Dataset content:
+ + + + + + +

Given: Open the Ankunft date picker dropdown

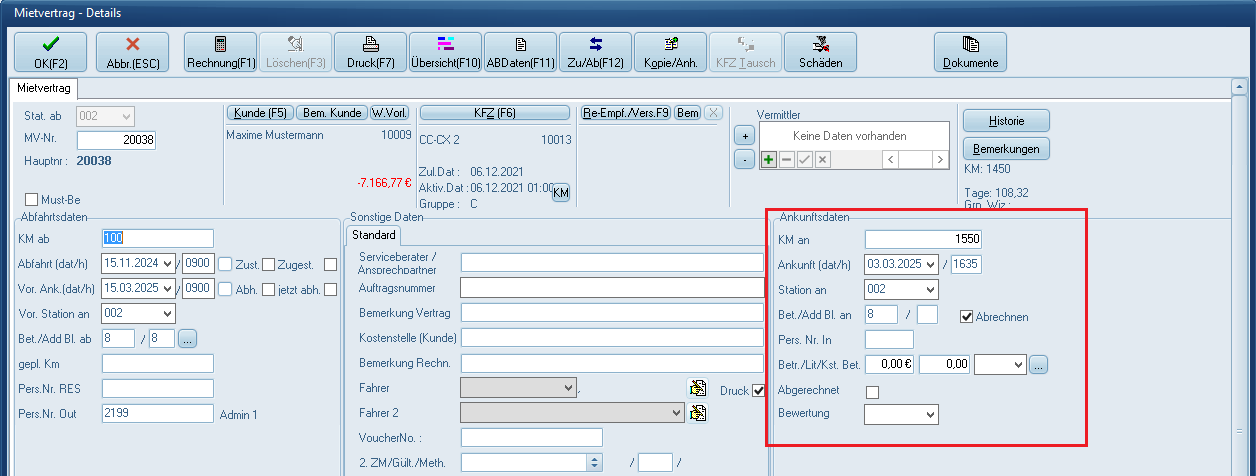Looking at the screenshot, I should (932, 265).
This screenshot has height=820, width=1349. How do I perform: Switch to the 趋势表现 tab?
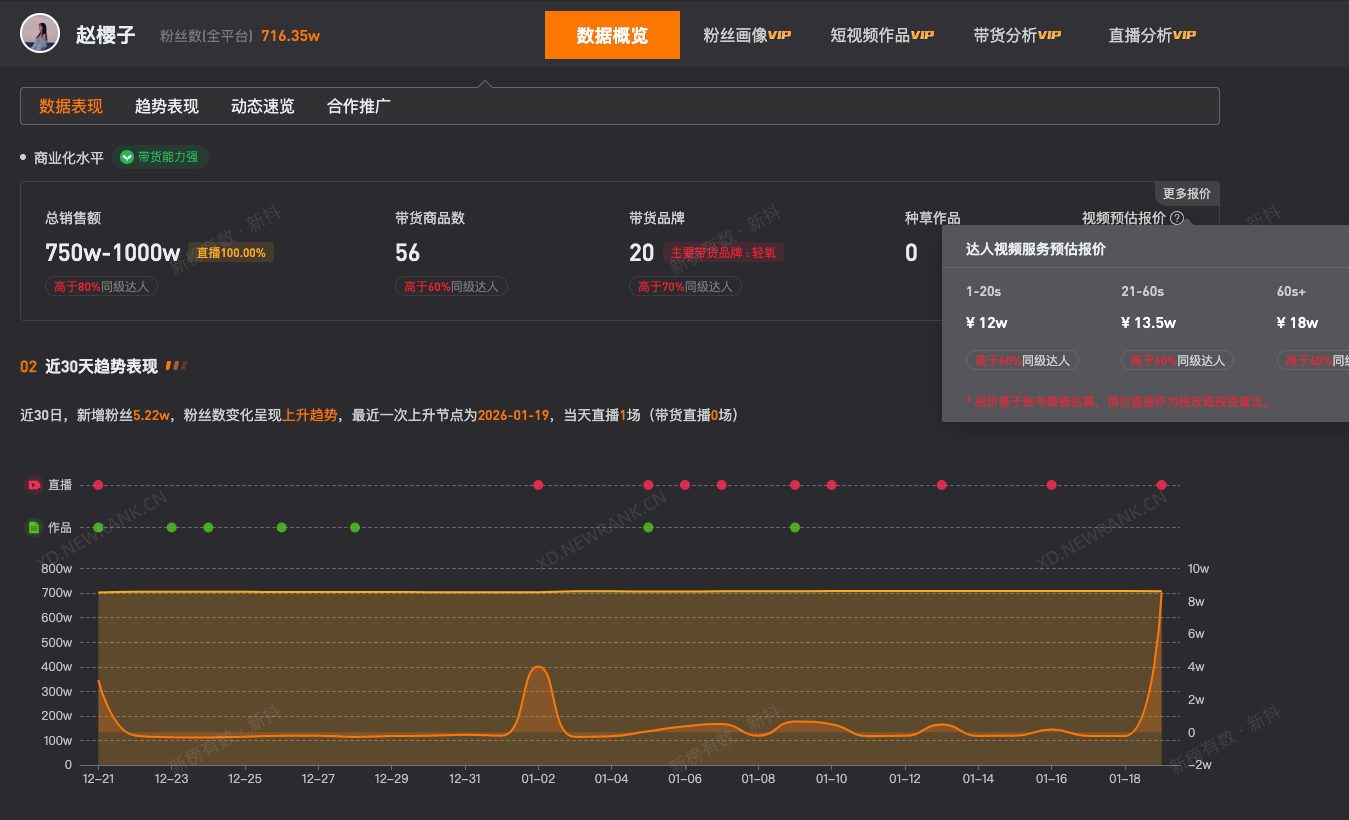click(165, 105)
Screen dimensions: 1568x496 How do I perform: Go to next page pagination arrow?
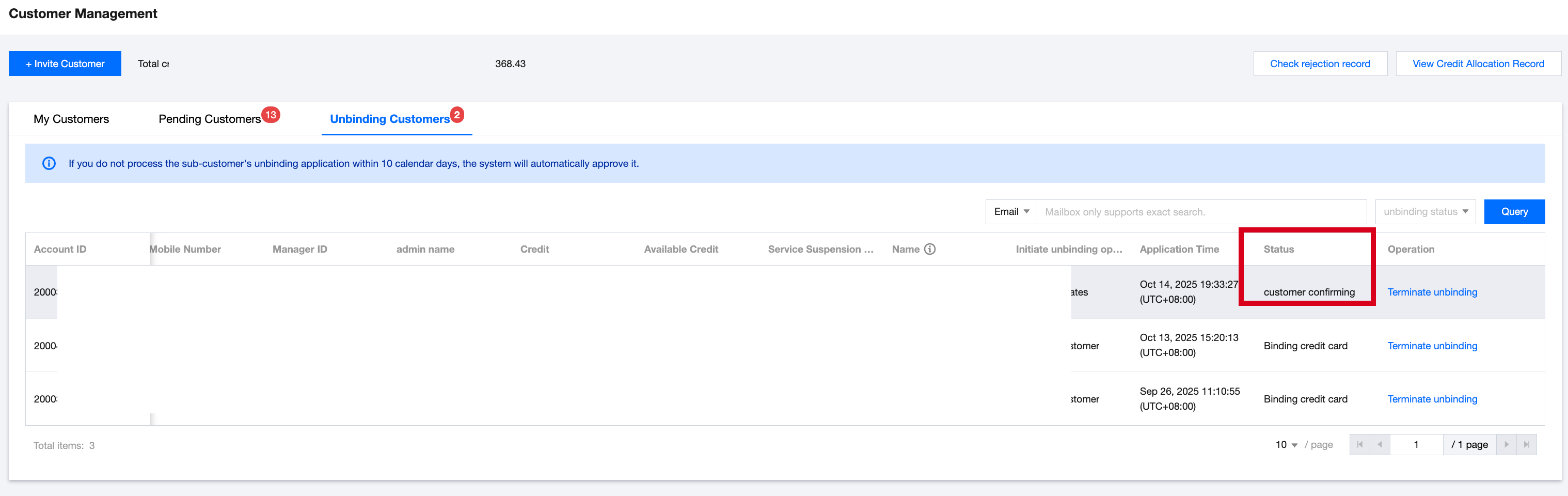coord(1506,445)
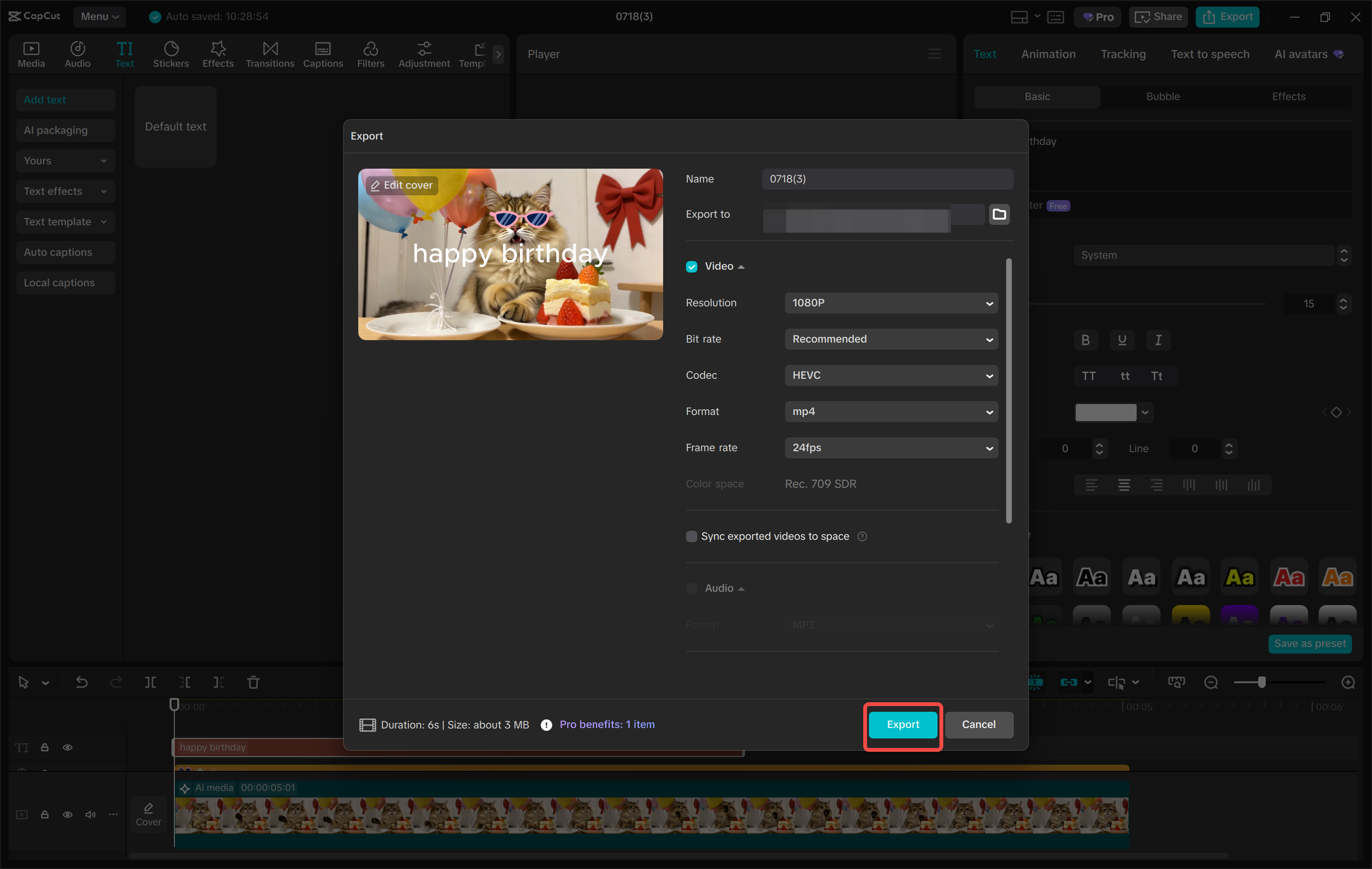Click the Export button in the dialog

pos(902,724)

+ + + + + + +

Given task: Copy the lines above word for word, leaving out the pictures.

Result for this task:
Given: Open the Ankunft date picker dropdown

Looking at the screenshot, I should (932, 265).
This screenshot has height=820, width=1349. How do I perform: Switch to the 趋势表现 tab?
click(165, 105)
Screen dimensions: 1568x496 How do I perform: Go to next page pagination arrow?
coord(1506,445)
Click the Export button in the dialog

pos(902,724)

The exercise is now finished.